I ran into a situation today, which was quite astonishing: Git creates new repositories in an inconsistent state. Until the first checkin is done, the repository has HEAD pointing to a nonexistent location. I discovered this because I was replicating several other team’s Git servers for backup purposes. In experimenting with this I came up with this reproduction:
$ git init --bare foo.git
Initialized empty Git repository in /tmp/foo.git/
$ git clone --bare foo.git foo2.git
Cloning into bare repository 'foo2.git'...
warning: You appear to have cloned an empty repository.
$ cd foo2.git
$ git fetch
fatal: Couldn't find remote ref HEAD
fatal: The remote end hung up unexpectedly
While doing clone and fetch from an empty repository is a silly thing to do, but it isn’t worthy of a fatal error. No other systems I work with have this flaw. So now I have to modify my replication scripts to detect such repositories and avoid them.
I spotted this today in a discussion about Subversion, and a workaround for a situation which ended up corrupting the workspace:
Arr… the reason I’m trying to get us to switch to Git. Less of this funny business.
I will admit, I’m not a big fan of Git. But my biggest problem with it is the born-again fervor of some of its fans like the one above. I will freely admit that Git has some advantages over Subversion (but there are disadvantages as well). But to claim that workspace corruption and the attendant workarounds is something Git (or any version control system) is immune to is an indicator that someone drank too much kool-aid.
Maybe it’s just me, but I’ve been working with computers so long that I believe that every piece of software that has ever existed (or ever will exist) has its share of “funny business”. But salesmen and evangelists could never admit such a thing.
The original issue I ran into had to do with the dysfunctional practice of checking in enormous binary files.
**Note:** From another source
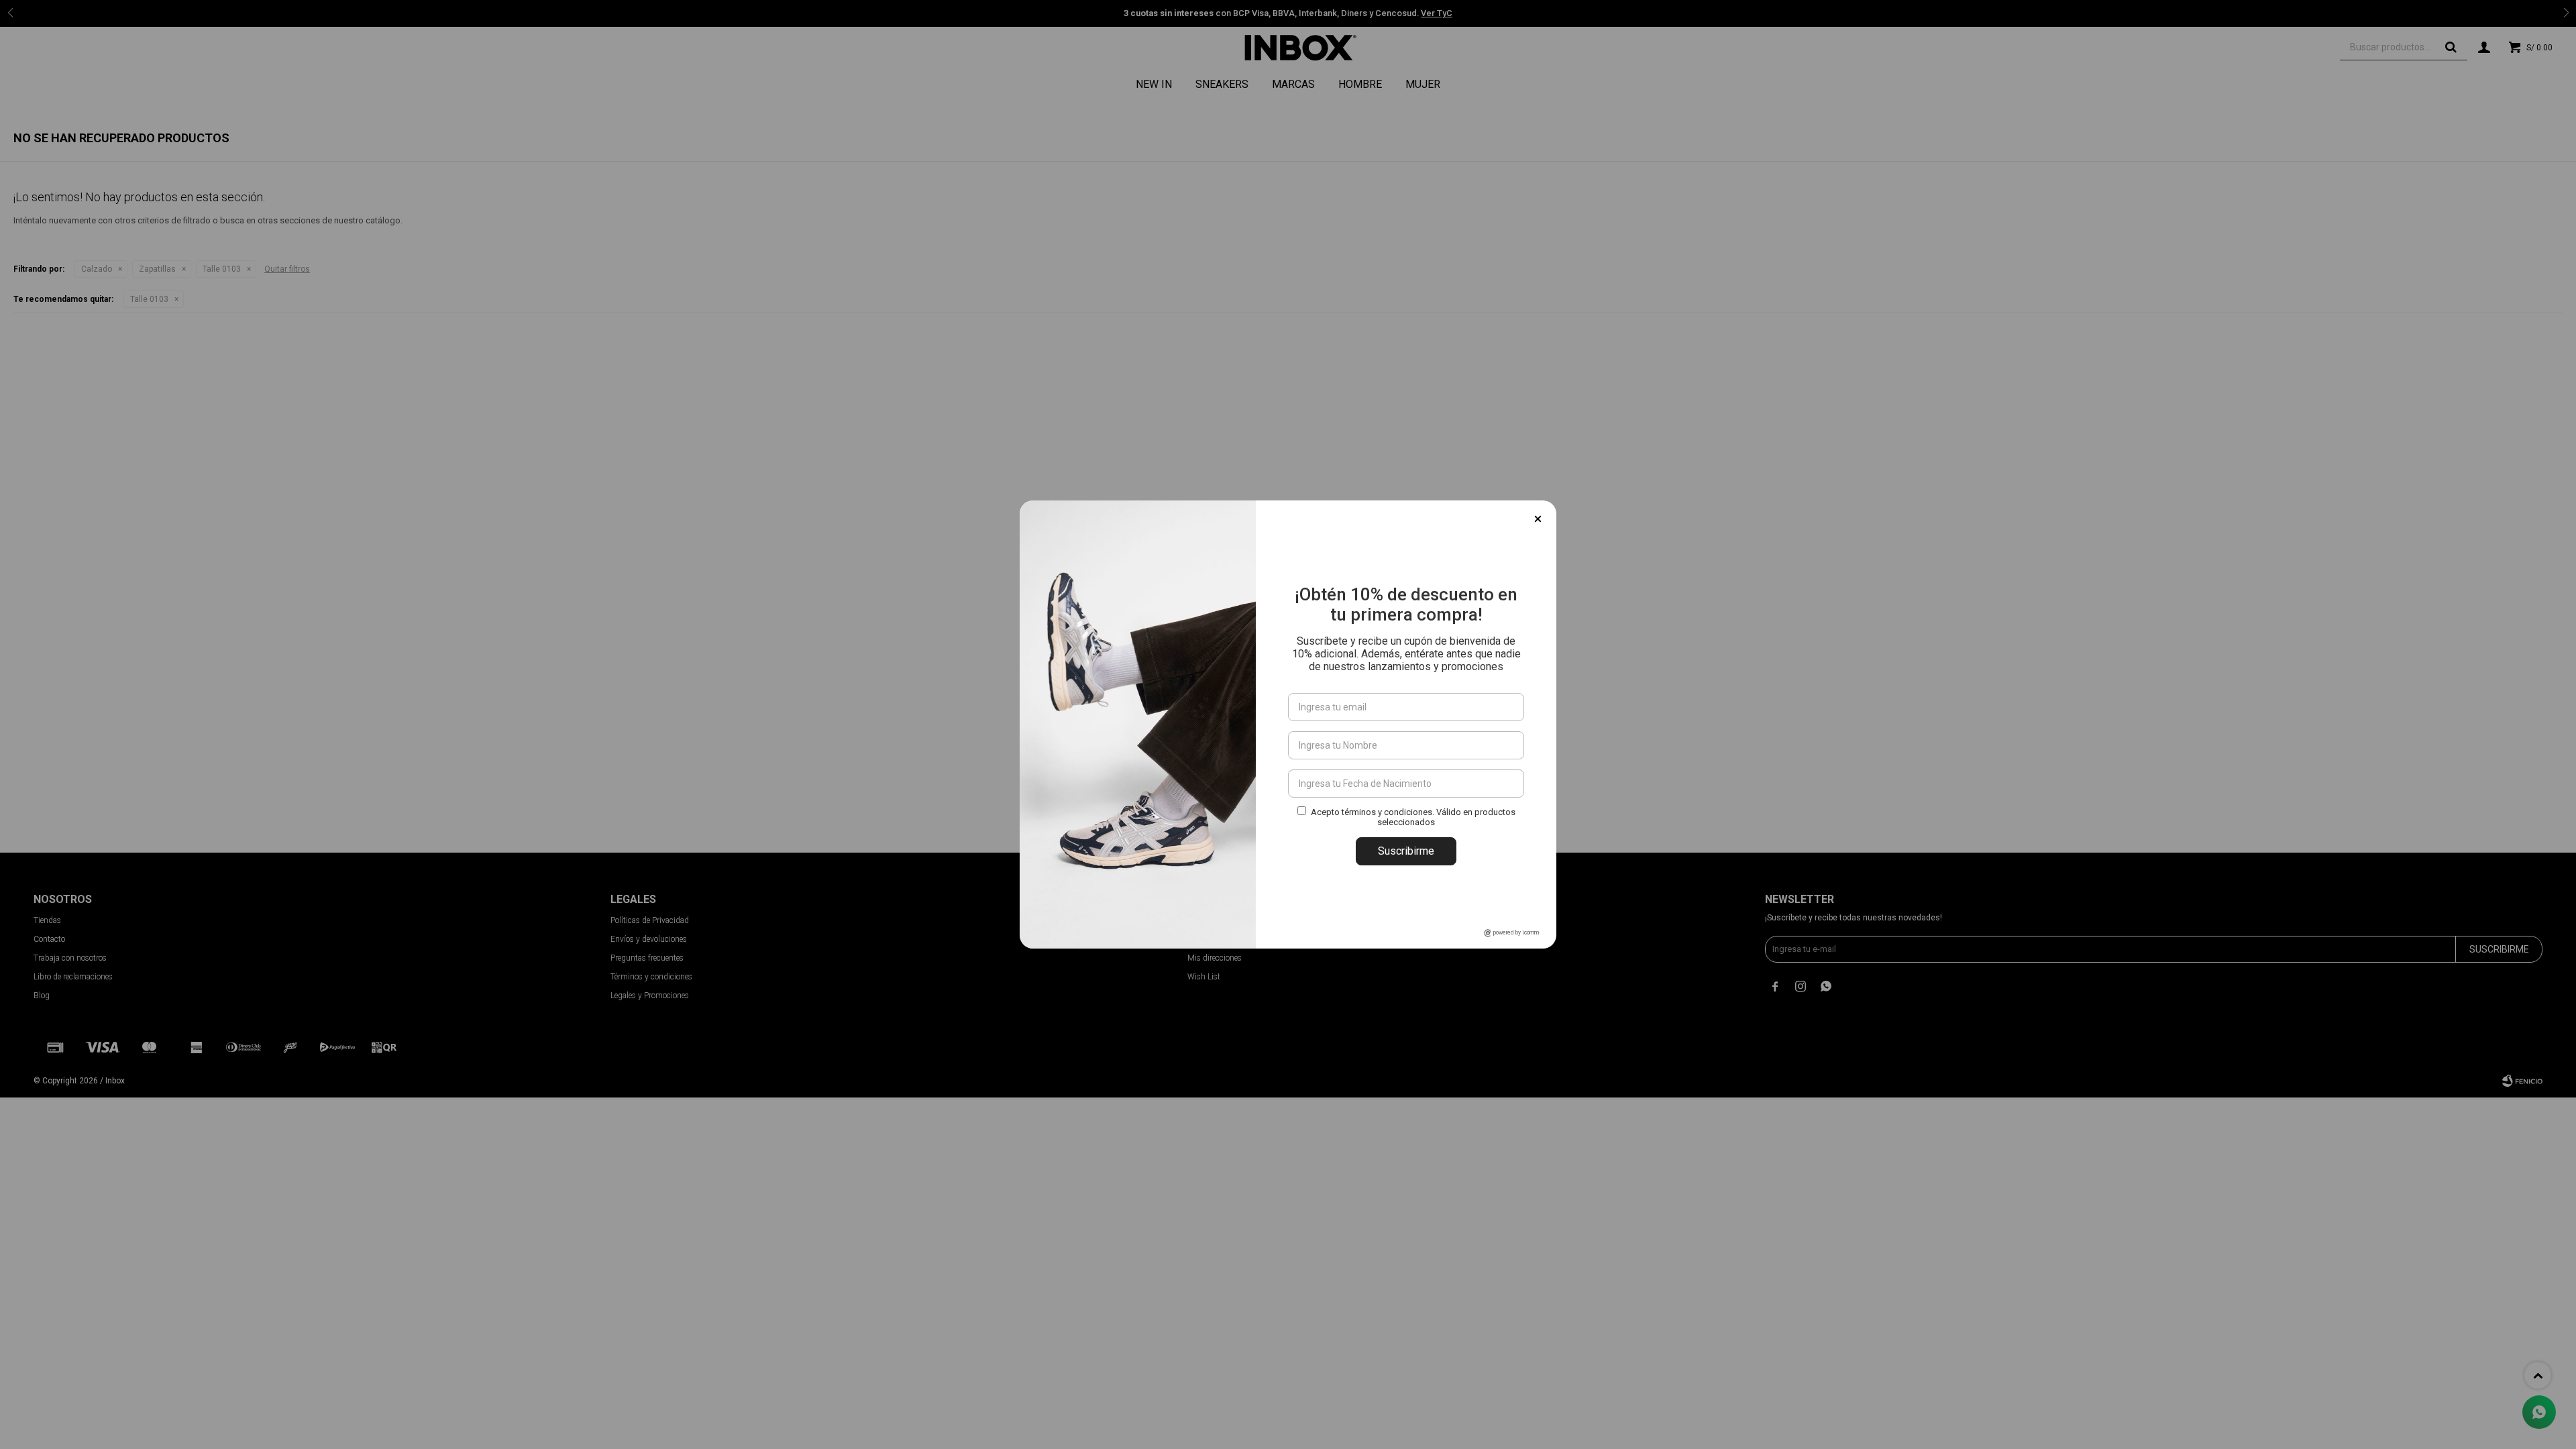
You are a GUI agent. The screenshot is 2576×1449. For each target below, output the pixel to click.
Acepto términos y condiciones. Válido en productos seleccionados (1413, 817)
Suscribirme (1406, 851)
Every version control system is going to have issues with this, though to varying degrees. In the course of researching the issue, I found this passage about Git:
The primary reason git can’t handle huge files is that it runs them through
xdelta
, which generally means it tries to load the entire contents of a file into memory at once. If it didn’t do this, it would have to store the entire contents of every single revision of every single file, even if you only changed a few bytes of that file. That would be a terribly inefficient use of disk space, and _git is well known for its amazingly efficient repository format.
I was with him up until that last phrase. We were having a serious technical discussion, and suddenly a salesman crashed the party! This “amazingly efficient” repository format is largely thanks to xdelta. The salesman neglected to mention that xdelta is the same mechanism used by Subversion. We could certainly have a serious, quantitative, technical discussion about the tradeoffs of various mechanisms for storing versioned data, or about the ways to manage those deltas. But something tells me that the salesmen and evangelists will crash that party as well.
That last phrase could have been more accurate and less obnoxious had it been phrased “and any modern version control system worth using would not do so.”
It’s sad that I still have to try to convince people that they should be using some sort of version control. But I do. One of the things I say is that there are three kinds of things in the world: Things that are checked in, things that are generated from things that are checked in, and garbage.